Wonder Woman: Warbringer (DC Icons #1)(11)



Diana squeezed Maeve’s hand. “I’ll be back,” she whispered.

She hurried out the door and ran across the columned court that connected the dormitory to the palace.

“Tek!” she called, jogging to catch up with her.

As Tek turned, another tremor struck. Diana careened into a column, her shoulder striking the stone painfully. Tek barely checked her stride.

“Go back to your friend,” she said as Diana trailed her up the palace stairs to the queen’s quarters.

“Tek, what’s causing this?”

“I don’t know. Something is out of balance.”

Tek strode into the upper rooms of the royal quarters without hesitation. Hippolyta was at the long table, consulting with one of her runners, a fleet-footed girl named Sabaa.

Hippolyta looked up as they entered. “I know, Tek,” she said. “I sent for a runner as soon as the first earthquake hit.” She folded the message she’d penned, then sealed it with red wax, marking it with her ring. “Get to Bana-Mighdall as fast as you can, but be cautious. Something is wrong on the island.”

The runner vanished down the stairs.

“There have been at least three reports of illness,” said Tek.

“Are you sure that’s what it is?” Hippolyta asked.

“I saw one of the victims myself.”

“Maeve,” Diana added.

“It may be striking the younger Amazons first,” said Hippolyta.

“Not all of them,” muttered Tek, casting a sidelong look at Diana.

But Hippolyta’s gaze was focused on the western sea. She sighed and said, “We’ll have to consult the Oracle.”

Diana’s stomach clenched. The Oracle. There would be no hiding then.

Tek nodded, a look of resignation on her face. Visiting the Oracle was no small decision. It required a sacrifice, and if the Oracle found an Amazon’s tribute wanting, she could inflict any number of punishments.

“I’ll light the signal fires to gather the Council,” Tek said, and was gone without another word.

It was all happening too quickly. Diana followed Hippolyta into her chambers. “Mother—”

“If they ride hard, the Council should be here within the hour,” said Hippolyta. Some members of the Council lived at the Epheseum or Bana-Mighdall, but others preferred the more isolated parts of the island and would have to be summoned by the fires.

Hippolyta shucked off the comfortable riding clothes and silver circlet she’d worn at the arena, and emerged from her dressing room a moment later in silks the deep purple of late plums, her right shoulder covered by a golden spaulder and scales of gleaming mail. The armor was purely ornamental, the type of thing worn for affairs of state. Or emergency Council meetings.

“Help me bind my hair?” Hippolyta said. She seated herself before the large looking glass and selected a golden circlet studded with heavy chunks of raw amethyst from a velvet-lined case.

It seemed bizarre to Diana to stand there plaiting her mother’s ebony hair into braids when the world around them might be falling apart, but a queen never appeared as anything less than a queen to her people.

Diana summoned her courage. She needed to tell her mother about Alia. She couldn’t let her go into a Council meeting without that knowledge. Maybe it isn’t Alia. It could be a disturbance in the World of Man. Something. Anything. But Diana did not really believe that. When the Council consulted the Oracle, Alia would be discovered and Diana would be exiled. Her mother would look weak, indulgent. Not everyone loved Hippolyta as Tek did, and not everyone believed that a queen should rule the Amazons at all.

“Mother, today, during the race—”

Hippolyta met Diana’s eyes in the mirror and clasped her hand. “We’ll talk about it later. But there is no shame in the loss.”

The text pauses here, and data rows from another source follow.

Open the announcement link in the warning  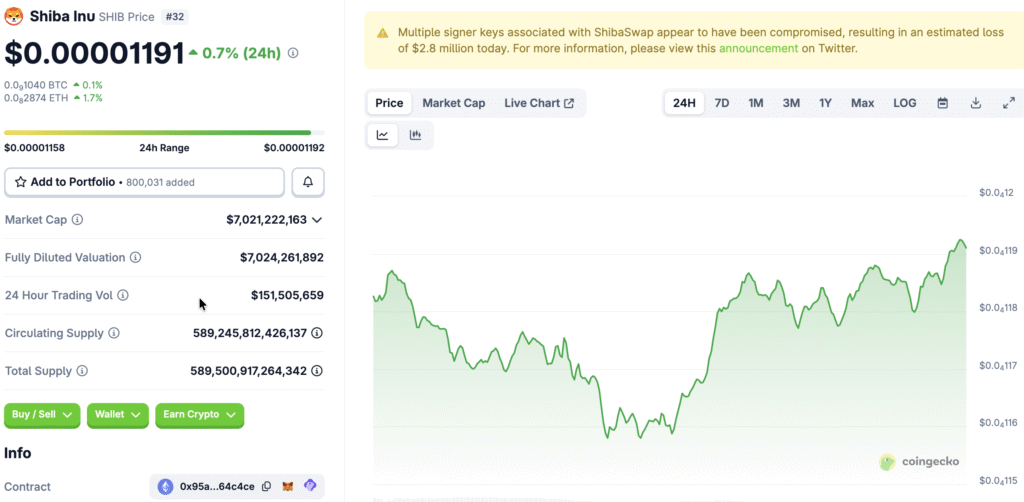click(x=758, y=48)
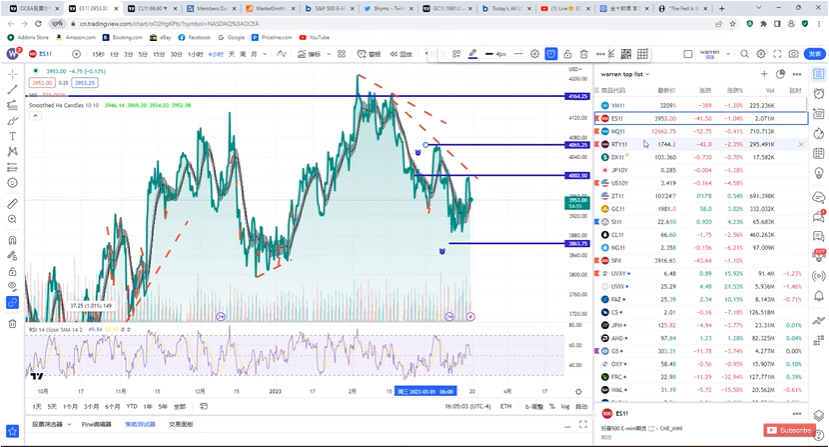Click the line color pencil swatch
The height and width of the screenshot is (447, 829).
click(473, 54)
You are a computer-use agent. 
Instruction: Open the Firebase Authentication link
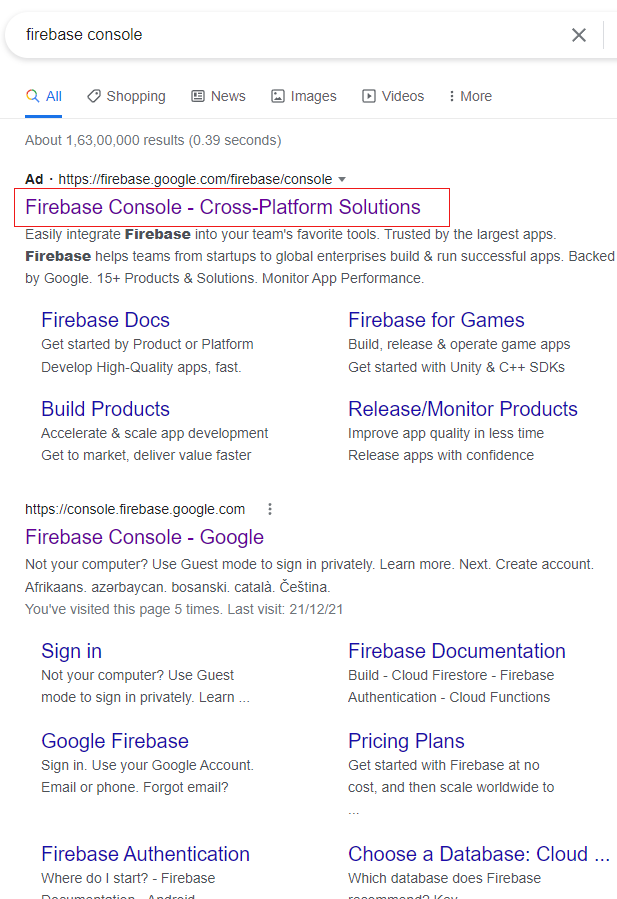click(145, 854)
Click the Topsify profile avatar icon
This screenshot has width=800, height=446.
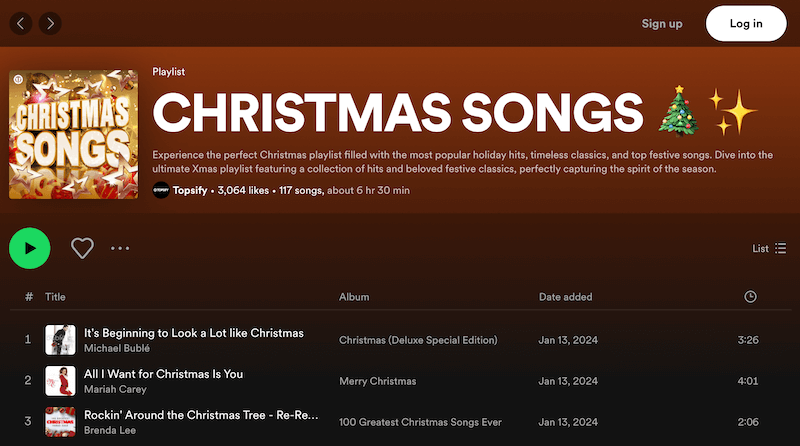click(161, 190)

That wasn’t remotely true, but Diana said, “It’s not that.”

Hippolyta set two more amethysts in her ears. “Diana, you cannot afford more losses like that. I didn’t think you would win—”

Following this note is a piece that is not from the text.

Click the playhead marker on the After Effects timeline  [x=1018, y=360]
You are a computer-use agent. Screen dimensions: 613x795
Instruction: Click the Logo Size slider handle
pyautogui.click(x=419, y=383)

“You didn’t?” Diana hated the hurt that spread through her, the surprise she couldn’t keep from her voice.

“Of course not. You’re still young. You are not yet as strong as the others or as experienced. I hoped you might place or at least—”

“Or at least not humiliate you?”

Hippolyta lifted a brow. “It takes more than the loss of a little race to bring low a queen, Diana. But you were not ready, and it will mean you must work even harder to prove yourself in the future.”

Her mother’s assessment of her chances was the same as her measured embrace on the platform, just as practical, just as painful.

“I was ready,” Diana said stubbornly.

Hippolyta’s look was so gentle, so loving, and so full of pity that Diana wanted to scream. “The results speak for themselves. Your time will come.”

But it wouldn’t. Not if she was never given the opportunity. Not if even her mother didn’t think she could win a damned footrace. And Alia. Alia.

“Mother,” Diana tried again.

But Hippolyta was sweeping out of her chambers. Lamplight sparked off the gold in her armor. The earth shook, but somehow her steps did not falter, as if her very stride declared, “I am a queen and an Amazon; you are wise to tremble.”